### PROBLEM REQUIREMENTS
Of all the entries below, retype only the lines from the one with "Given: Select the Supervision eye icon" through the one with "You are a computer-use agent. The", exactly as they appear.

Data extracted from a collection
※
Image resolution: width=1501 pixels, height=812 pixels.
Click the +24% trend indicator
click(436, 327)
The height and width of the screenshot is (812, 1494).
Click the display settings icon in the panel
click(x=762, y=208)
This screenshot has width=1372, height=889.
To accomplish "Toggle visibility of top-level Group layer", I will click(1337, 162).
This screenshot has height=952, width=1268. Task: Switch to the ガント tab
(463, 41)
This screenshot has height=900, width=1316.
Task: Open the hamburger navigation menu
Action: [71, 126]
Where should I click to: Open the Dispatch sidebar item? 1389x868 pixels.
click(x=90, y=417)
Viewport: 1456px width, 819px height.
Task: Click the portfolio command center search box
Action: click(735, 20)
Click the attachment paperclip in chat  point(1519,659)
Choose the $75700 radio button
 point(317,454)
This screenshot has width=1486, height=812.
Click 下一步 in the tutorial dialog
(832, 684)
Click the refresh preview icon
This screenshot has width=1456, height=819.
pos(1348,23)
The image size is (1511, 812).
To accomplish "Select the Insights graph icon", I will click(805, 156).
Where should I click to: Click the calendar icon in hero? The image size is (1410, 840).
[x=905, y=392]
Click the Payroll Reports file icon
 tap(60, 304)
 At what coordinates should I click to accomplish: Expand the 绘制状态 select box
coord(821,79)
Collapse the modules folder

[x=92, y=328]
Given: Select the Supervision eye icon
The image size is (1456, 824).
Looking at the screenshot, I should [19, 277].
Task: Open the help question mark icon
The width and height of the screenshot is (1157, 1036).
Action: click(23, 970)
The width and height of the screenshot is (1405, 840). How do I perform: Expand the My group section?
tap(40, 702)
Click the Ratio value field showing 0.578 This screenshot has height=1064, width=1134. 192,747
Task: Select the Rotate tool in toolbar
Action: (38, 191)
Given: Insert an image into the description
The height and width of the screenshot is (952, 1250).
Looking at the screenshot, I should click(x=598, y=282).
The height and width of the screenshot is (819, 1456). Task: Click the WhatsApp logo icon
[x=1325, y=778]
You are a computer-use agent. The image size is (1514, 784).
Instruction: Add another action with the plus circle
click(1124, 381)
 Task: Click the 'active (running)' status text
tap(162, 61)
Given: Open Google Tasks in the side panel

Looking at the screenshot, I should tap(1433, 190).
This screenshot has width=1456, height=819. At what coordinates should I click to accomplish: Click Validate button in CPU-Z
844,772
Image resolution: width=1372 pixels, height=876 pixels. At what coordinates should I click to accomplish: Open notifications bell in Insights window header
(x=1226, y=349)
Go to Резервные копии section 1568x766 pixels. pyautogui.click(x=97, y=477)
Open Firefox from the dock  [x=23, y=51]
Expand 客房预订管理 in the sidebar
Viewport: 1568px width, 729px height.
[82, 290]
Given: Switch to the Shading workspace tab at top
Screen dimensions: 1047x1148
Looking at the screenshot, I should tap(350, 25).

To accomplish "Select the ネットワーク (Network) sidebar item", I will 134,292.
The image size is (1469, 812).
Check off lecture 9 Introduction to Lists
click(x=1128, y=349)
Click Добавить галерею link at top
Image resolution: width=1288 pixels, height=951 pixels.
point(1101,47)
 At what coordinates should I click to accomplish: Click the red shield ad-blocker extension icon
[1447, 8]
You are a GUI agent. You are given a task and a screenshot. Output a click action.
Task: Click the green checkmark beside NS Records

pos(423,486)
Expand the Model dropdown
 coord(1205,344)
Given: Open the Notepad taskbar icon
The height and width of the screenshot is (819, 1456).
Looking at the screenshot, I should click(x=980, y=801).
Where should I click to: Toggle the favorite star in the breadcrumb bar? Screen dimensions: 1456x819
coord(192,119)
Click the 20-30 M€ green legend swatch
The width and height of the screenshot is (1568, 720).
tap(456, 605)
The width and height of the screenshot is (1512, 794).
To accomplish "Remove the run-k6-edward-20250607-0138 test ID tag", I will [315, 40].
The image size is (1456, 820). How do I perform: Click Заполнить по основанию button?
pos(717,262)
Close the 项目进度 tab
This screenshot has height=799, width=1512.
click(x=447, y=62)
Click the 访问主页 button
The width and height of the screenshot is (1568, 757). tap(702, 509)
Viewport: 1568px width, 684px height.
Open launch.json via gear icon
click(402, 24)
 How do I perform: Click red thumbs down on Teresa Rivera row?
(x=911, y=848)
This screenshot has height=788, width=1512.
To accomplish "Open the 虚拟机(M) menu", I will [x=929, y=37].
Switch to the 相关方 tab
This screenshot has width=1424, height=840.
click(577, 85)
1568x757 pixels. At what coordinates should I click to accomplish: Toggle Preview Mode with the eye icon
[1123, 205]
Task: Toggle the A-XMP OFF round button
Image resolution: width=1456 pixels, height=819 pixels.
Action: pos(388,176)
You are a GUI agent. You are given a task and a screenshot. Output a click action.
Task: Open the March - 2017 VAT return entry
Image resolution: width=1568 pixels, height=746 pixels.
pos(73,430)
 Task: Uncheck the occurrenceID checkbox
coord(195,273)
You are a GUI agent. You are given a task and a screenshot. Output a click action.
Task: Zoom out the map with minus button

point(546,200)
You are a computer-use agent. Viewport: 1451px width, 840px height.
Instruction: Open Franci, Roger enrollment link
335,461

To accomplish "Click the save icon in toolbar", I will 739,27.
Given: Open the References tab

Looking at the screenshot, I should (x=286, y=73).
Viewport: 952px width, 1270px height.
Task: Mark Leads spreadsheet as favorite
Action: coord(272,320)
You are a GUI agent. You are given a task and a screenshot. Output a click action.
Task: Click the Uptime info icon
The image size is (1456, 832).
※
### RESULT FOR THIS EXERCISE
Given: Select the Supervision eye icon
The image size is (1456, 824).
Looking at the screenshot, I should [19, 277].
Task: Open the help question mark icon
The width and height of the screenshot is (1157, 1036).
Action: click(23, 970)
The width and height of the screenshot is (1405, 840). How do I perform: Expand the My group section?
tap(40, 702)
Click the Ratio value field showing 0.578 This screenshot has height=1064, width=1134. 192,747
Task: Select the Rotate tool in toolbar
Action: (38, 191)
Given: Insert an image into the description
The height and width of the screenshot is (952, 1250).
Looking at the screenshot, I should click(x=598, y=282).
The height and width of the screenshot is (819, 1456). Task: Click the WhatsApp logo icon
[x=1325, y=778]
You are a computer-use agent. The image size is (1514, 784).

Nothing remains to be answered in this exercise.